中高年に増えるネット依存 通院する患者は氷山の一角

2019/9/25付

スマートフォンの使いすぎで日常生活に支障が出る例が、子どもや若者だけでなく中高年の間でも増えつつある。スマホ依存をやめたいと思っている人を支援するため、専門外来を設ける病院や講習を実施する企業も出てきた。プライベートに加え仕事でもスマホを使う機会が多くなりがちな中高年。医師は「深刻であれば専門の医療機関を受診してほしい」と呼びかけている。

星野リゾートではスマホを預けて滞在する宿泊プランを提供する(9月11日、京都市)

「仕事が手につかない」。神戸大病院(神戸市)を受診した40代の男性会社役員は職場でも仕事と関係のないことでスマホを操作し続けてしまい、次第に長期の経営計画を立案するのが難しくなっていった。部下から「人が変わったようだ」と言われ、ショックを受けて受診したという。

スマホへの依存で多いのは、自らの意思でネットやゲームの利用時間をコントロールできなくなる「ネット依存症」。そんな患者に対応しようと、同病院は18年5月にネット依存症を専門に扱う外来を新設。患者はこれまで子どもや若者が多かったが、19年から中高年の患者の受診が目立つようになった。

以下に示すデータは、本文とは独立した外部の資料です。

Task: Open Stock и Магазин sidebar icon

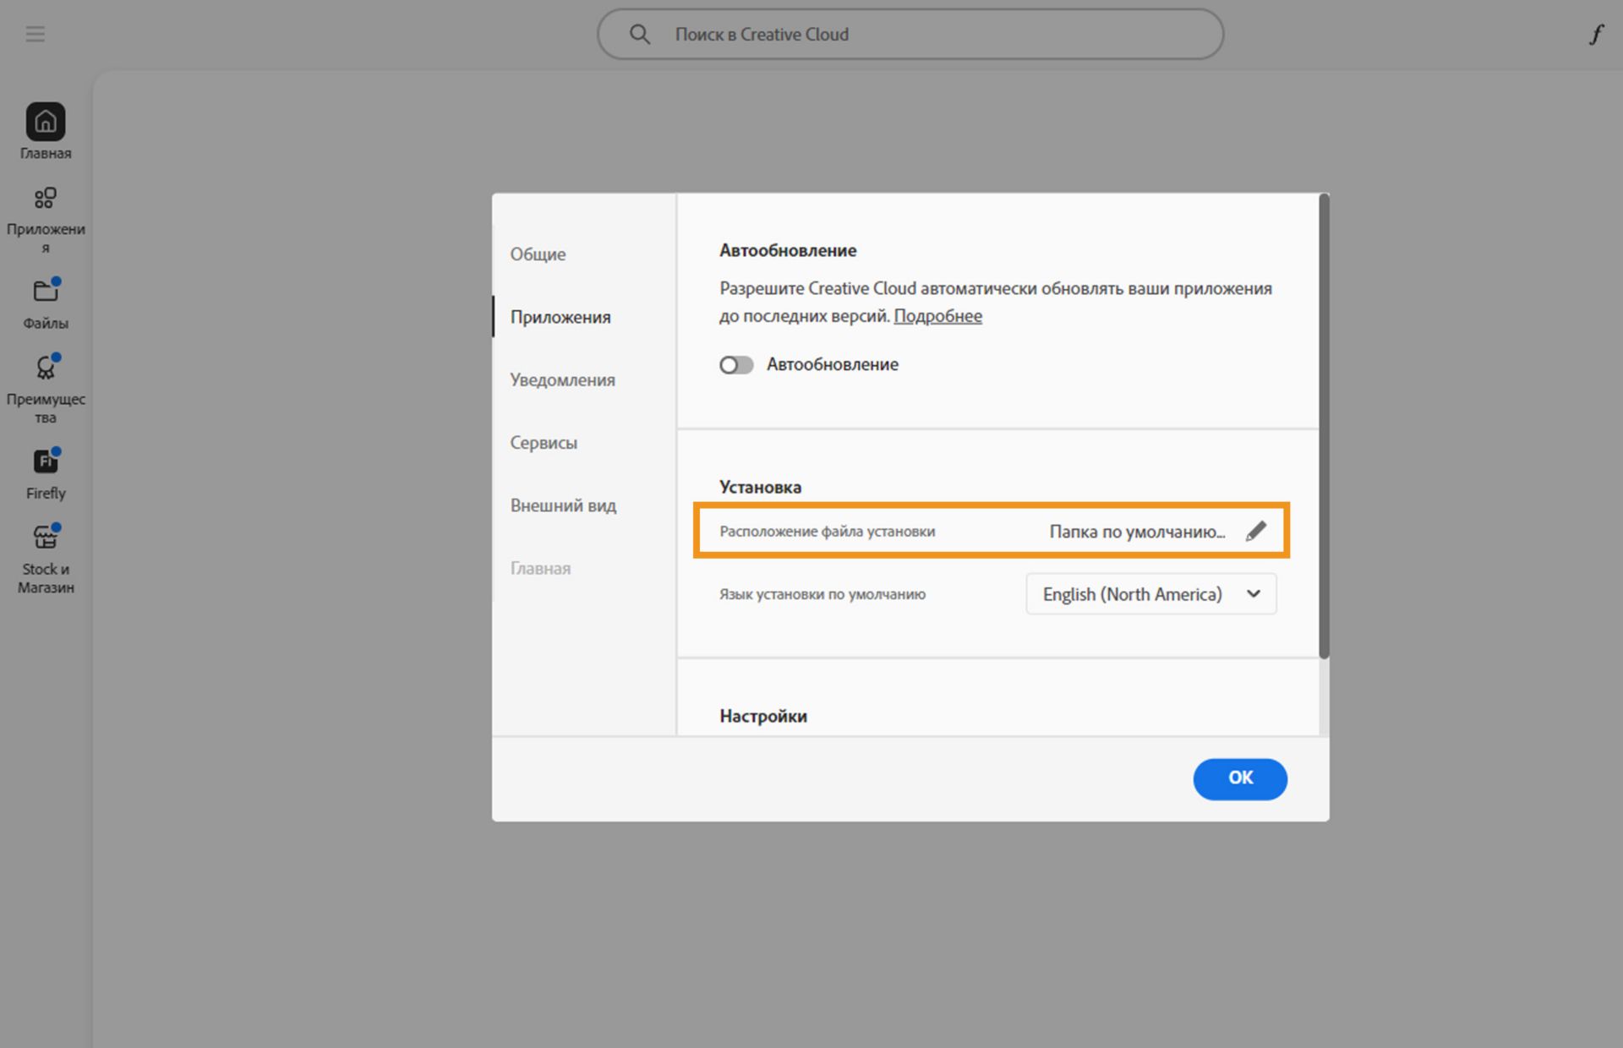Action: coord(46,538)
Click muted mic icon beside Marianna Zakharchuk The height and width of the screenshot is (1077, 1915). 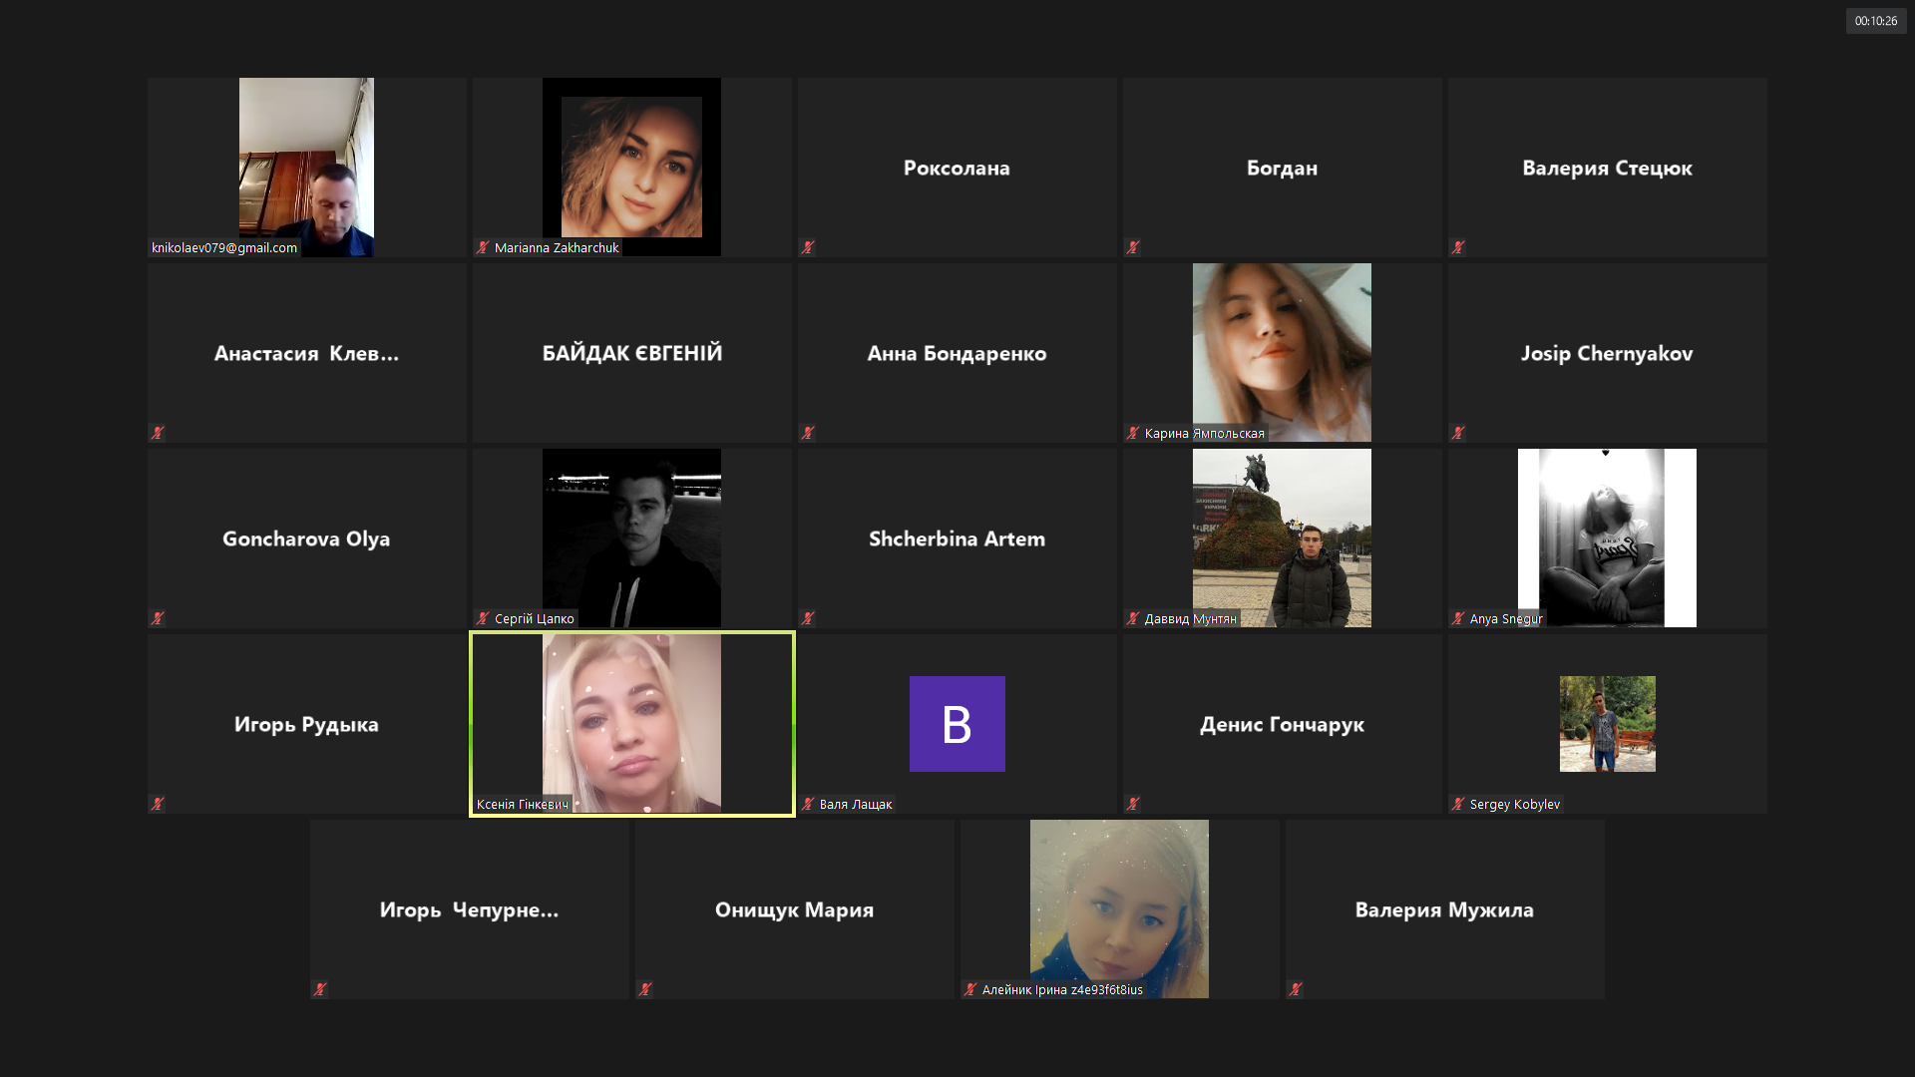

同大大学院の曽良一郎教授(精神医学)は「中高年の場合、自己破産したり仕事が手につかなかったりして生活に影響が出るまで受診しない例が多く、来院する患者は氷山の一角。潜在的には子どもや若者と同程度の患者数がいるのでは」と指摘する。

ネット依存症は、アルコールや薬物依存症と異なり治療のための薬がない。仕事でネットを使うことも多いため、完全に使用を止めることもできない。治療のゴールは利用時間を自らの意思でコントロールできるようになることで、再発を繰り返す患者も珍しくない。

曽良教授は「治すのが難しいのは患者の意思の弱さではない。1人で悩まず専門の医療機関を訪ねてほしい」と呼びかける。

企業の間でも従業員のスマホへの依存に対する懸念が強まってきている。スマホなどのネット依存からの脱却を支援する「日本デジタルデトックス協会」は10月、IT(情報技術)関連企業の従業員などを対象にネット依存が心身に及ぼす影響などを伝える講習会を開く。